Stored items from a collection
####
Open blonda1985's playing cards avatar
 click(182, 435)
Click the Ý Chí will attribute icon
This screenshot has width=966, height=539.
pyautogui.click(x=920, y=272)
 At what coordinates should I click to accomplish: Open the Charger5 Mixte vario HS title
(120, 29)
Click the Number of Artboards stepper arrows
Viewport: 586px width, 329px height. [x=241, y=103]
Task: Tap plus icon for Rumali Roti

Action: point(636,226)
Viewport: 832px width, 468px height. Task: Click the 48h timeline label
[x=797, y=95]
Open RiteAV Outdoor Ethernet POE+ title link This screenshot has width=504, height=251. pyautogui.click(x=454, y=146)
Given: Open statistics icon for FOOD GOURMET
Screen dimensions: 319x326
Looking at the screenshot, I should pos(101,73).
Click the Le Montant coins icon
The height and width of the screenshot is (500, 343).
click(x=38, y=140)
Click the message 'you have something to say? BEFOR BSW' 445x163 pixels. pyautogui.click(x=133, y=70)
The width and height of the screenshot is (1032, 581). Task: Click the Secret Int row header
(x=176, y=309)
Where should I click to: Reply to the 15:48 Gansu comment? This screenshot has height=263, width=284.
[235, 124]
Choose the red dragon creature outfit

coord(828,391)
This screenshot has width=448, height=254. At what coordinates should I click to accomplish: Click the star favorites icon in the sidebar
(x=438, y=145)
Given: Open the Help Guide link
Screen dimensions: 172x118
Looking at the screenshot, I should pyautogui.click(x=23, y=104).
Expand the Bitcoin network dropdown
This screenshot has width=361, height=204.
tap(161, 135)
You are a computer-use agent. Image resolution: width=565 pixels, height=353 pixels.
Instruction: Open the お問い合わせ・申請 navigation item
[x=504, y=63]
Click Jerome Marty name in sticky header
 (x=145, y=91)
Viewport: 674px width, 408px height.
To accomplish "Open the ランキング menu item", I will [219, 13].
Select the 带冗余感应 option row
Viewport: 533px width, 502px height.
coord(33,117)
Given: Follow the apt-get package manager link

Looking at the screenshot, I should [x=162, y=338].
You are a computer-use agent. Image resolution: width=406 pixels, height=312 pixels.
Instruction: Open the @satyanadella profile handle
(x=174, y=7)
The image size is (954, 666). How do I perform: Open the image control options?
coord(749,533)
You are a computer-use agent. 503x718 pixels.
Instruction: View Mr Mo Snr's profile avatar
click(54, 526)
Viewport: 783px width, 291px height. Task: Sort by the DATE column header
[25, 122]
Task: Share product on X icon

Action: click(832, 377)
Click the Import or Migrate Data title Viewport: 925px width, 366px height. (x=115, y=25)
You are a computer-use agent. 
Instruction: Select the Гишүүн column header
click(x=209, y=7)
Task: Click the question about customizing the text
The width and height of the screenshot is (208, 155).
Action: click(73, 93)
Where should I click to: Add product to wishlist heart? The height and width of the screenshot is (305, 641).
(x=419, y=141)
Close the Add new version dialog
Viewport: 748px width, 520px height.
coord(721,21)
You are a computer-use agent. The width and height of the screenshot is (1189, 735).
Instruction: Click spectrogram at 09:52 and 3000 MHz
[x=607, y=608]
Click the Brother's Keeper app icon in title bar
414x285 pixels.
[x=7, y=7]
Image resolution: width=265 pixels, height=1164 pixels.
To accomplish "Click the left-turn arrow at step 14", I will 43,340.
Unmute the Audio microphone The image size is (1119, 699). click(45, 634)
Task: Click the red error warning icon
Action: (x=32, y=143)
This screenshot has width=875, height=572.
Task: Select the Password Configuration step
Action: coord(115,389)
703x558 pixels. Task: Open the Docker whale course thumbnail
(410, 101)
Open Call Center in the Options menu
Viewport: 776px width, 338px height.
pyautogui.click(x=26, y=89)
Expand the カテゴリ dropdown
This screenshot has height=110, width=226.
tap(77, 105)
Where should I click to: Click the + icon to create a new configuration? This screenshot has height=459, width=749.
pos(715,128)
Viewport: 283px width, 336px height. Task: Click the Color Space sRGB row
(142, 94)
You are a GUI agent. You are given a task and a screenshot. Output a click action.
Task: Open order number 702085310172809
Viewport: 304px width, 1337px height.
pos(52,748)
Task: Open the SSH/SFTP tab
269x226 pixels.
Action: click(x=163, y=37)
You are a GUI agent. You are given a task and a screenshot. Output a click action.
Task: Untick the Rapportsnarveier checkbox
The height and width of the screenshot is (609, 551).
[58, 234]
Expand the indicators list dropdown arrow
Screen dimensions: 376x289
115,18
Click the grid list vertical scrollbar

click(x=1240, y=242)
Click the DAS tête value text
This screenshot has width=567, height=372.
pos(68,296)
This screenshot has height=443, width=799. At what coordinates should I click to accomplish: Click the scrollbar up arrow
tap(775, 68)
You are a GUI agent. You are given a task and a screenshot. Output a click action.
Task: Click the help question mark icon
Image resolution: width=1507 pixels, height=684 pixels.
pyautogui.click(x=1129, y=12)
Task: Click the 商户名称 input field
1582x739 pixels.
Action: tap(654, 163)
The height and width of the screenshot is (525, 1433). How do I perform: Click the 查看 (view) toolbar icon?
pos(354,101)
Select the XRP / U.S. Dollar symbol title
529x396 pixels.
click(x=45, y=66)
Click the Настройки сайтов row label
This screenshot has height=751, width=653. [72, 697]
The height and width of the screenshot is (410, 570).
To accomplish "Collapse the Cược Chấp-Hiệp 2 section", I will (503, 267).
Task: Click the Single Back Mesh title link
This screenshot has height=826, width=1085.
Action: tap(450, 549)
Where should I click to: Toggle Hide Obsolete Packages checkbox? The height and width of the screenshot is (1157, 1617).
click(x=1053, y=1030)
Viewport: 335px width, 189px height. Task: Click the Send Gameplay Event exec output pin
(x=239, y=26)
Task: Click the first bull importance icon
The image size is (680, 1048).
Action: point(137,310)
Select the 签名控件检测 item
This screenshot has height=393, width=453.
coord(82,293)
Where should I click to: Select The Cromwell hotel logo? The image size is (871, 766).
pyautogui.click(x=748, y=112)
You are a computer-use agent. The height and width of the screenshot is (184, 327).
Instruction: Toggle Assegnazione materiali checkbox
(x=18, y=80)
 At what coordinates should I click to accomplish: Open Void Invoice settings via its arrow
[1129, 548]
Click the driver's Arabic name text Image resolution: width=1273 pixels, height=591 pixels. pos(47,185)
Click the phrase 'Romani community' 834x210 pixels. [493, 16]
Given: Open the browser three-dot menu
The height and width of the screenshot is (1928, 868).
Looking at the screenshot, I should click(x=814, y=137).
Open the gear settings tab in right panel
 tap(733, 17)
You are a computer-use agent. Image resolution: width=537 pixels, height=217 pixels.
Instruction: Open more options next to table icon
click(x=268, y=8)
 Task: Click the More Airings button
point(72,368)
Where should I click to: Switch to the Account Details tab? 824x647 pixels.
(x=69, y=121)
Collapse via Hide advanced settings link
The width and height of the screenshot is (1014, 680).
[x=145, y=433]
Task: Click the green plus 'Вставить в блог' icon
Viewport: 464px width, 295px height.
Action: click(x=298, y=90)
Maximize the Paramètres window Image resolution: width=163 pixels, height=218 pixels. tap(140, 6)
####
HOW TO COMPLETE THIS TASK:
Repeat the data in full. Alter nothing.

WRITTEN REPLY:
Open blonda1985's playing cards avatar
 click(182, 435)
Click the Ý Chí will attribute icon
This screenshot has width=966, height=539.
pyautogui.click(x=920, y=272)
 At what coordinates should I click to accomplish: Open the Charger5 Mixte vario HS title
(120, 29)
Click the Number of Artboards stepper arrows
Viewport: 586px width, 329px height. [x=241, y=103]
Task: Tap plus icon for Rumali Roti

Action: point(636,226)
Viewport: 832px width, 468px height. Task: Click the 48h timeline label
[x=797, y=95]
Open RiteAV Outdoor Ethernet POE+ title link This screenshot has width=504, height=251. pyautogui.click(x=454, y=146)
Given: Open statistics icon for FOOD GOURMET
Screen dimensions: 319x326
Looking at the screenshot, I should pos(101,73).
Click the Le Montant coins icon
The height and width of the screenshot is (500, 343).
click(x=38, y=140)
Click the message 'you have something to say? BEFOR BSW' 445x163 pixels. pyautogui.click(x=133, y=70)
The width and height of the screenshot is (1032, 581). Task: Click the Secret Int row header
(x=176, y=309)
Where should I click to: Reply to the 15:48 Gansu comment? This screenshot has height=263, width=284.
[235, 124]
Choose the red dragon creature outfit

coord(828,391)
This screenshot has width=448, height=254. At what coordinates should I click to accomplish: Click the star favorites icon in the sidebar
(x=438, y=145)
Given: Open the Help Guide link
Screen dimensions: 172x118
Looking at the screenshot, I should pyautogui.click(x=23, y=104).
Expand the Bitcoin network dropdown
This screenshot has width=361, height=204.
tap(161, 135)
You are a computer-use agent. Image resolution: width=565 pixels, height=353 pixels.
Instruction: Open the お問い合わせ・申請 navigation item
[x=504, y=63]
Click Jerome Marty name in sticky header
 (x=145, y=91)
Viewport: 674px width, 408px height.
To accomplish "Open the ランキング menu item", I will [219, 13].
Select the 带冗余感应 option row
Viewport: 533px width, 502px height.
coord(33,117)
Given: Follow the apt-get package manager link

Looking at the screenshot, I should [x=162, y=338].
You are a computer-use agent. Image resolution: width=406 pixels, height=312 pixels.
Instruction: Open the @satyanadella profile handle
(x=174, y=7)
The image size is (954, 666). How do I perform: Open the image control options?
coord(749,533)
You are a computer-use agent. 503x718 pixels.
Instruction: View Mr Mo Snr's profile avatar
click(54, 526)
Viewport: 783px width, 291px height. Task: Sort by the DATE column header
[25, 122]
Task: Share product on X icon

Action: click(832, 377)
Click the Import or Migrate Data title Viewport: 925px width, 366px height. (x=115, y=25)
You are a computer-use agent. 
Instruction: Select the Гишүүн column header
click(x=209, y=7)
Task: Click the question about customizing the text
The width and height of the screenshot is (208, 155).
Action: click(73, 93)
Where should I click to: Add product to wishlist heart? The height and width of the screenshot is (305, 641).
(x=419, y=141)
Close the Add new version dialog
Viewport: 748px width, 520px height.
coord(721,21)
You are a computer-use agent. The width and height of the screenshot is (1189, 735).
Instruction: Click spectrogram at 09:52 and 3000 MHz
[x=607, y=608]
Click the Brother's Keeper app icon in title bar
414x285 pixels.
[x=7, y=7]
Image resolution: width=265 pixels, height=1164 pixels.
To accomplish "Click the left-turn arrow at step 14", I will 43,340.
Unmute the Audio microphone The image size is (1119, 699). click(45, 634)
Task: Click the red error warning icon
Action: (x=32, y=143)
This screenshot has width=875, height=572.
Task: Select the Password Configuration step
Action: coord(115,389)
703x558 pixels. Task: Open the Docker whale course thumbnail
(410, 101)
Open Call Center in the Options menu
Viewport: 776px width, 338px height.
pyautogui.click(x=26, y=89)
Expand the カテゴリ dropdown
This screenshot has height=110, width=226.
tap(77, 105)
Where should I click to: Click the + icon to create a new configuration? This screenshot has height=459, width=749.
pos(715,128)
Viewport: 283px width, 336px height. Task: Click the Color Space sRGB row
(142, 94)
You are a GUI agent. You are given a task and a screenshot. Output a click action.
Task: Open order number 702085310172809
Viewport: 304px width, 1337px height.
pos(52,748)
Task: Open the SSH/SFTP tab
269x226 pixels.
Action: click(x=163, y=37)
You are a GUI agent. You are given a task and a screenshot. Output a click action.
Task: Untick the Rapportsnarveier checkbox
The height and width of the screenshot is (609, 551).
[58, 234]
Expand the indicators list dropdown arrow
Screen dimensions: 376x289
115,18
Click the grid list vertical scrollbar

click(x=1240, y=242)
Click the DAS tête value text
This screenshot has width=567, height=372.
pos(68,296)
This screenshot has height=443, width=799. At what coordinates should I click to accomplish: Click the scrollbar up arrow
tap(775, 68)
You are a GUI agent. You are given a task and a screenshot. Output a click action.
Task: Click the help question mark icon
Image resolution: width=1507 pixels, height=684 pixels.
pyautogui.click(x=1129, y=12)
Task: Click the 商户名称 input field
1582x739 pixels.
Action: tap(654, 163)
The height and width of the screenshot is (525, 1433). How do I perform: Click the 查看 (view) toolbar icon?
pos(354,101)
Select the XRP / U.S. Dollar symbol title
529x396 pixels.
click(x=45, y=66)
Click the Настройки сайтов row label
This screenshot has height=751, width=653. [72, 697]
The height and width of the screenshot is (410, 570).
To accomplish "Collapse the Cược Chấp-Hiệp 2 section", I will (503, 267).
Task: Click the Single Back Mesh title link
This screenshot has height=826, width=1085.
Action: tap(450, 549)
Where should I click to: Toggle Hide Obsolete Packages checkbox? The height and width of the screenshot is (1157, 1617).
click(x=1053, y=1030)
Viewport: 335px width, 189px height. Task: Click the Send Gameplay Event exec output pin
(x=239, y=26)
Task: Click the first bull importance icon
The image size is (680, 1048).
Action: point(137,310)
Select the 签名控件检测 item
This screenshot has height=393, width=453.
coord(82,293)
Where should I click to: Select The Cromwell hotel logo? The image size is (871, 766).
pyautogui.click(x=748, y=112)
You are a computer-use agent. The height and width of the screenshot is (184, 327).
Instruction: Toggle Assegnazione materiali checkbox
(x=18, y=80)
 At what coordinates should I click to accomplish: Open Void Invoice settings via its arrow
[1129, 548]
Click the driver's Arabic name text Image resolution: width=1273 pixels, height=591 pixels. pos(47,185)
Click the phrase 'Romani community' 834x210 pixels. [493, 16]
Given: Open the browser three-dot menu
The height and width of the screenshot is (1928, 868).
Looking at the screenshot, I should click(x=814, y=137).
Open the gear settings tab in right panel
 tap(733, 17)
You are a computer-use agent. Image resolution: width=537 pixels, height=217 pixels.
Instruction: Open more options next to table icon
click(x=268, y=8)
 Task: Click the More Airings button
point(72,368)
Where should I click to: Switch to the Account Details tab? 824x647 pixels.
(x=69, y=121)
Collapse via Hide advanced settings link
The width and height of the screenshot is (1014, 680).
[x=145, y=433]
Task: Click the green plus 'Вставить в блог' icon
Viewport: 464px width, 295px height.
Action: click(x=298, y=90)
Maximize the Paramètres window Image resolution: width=163 pixels, height=218 pixels. tap(140, 6)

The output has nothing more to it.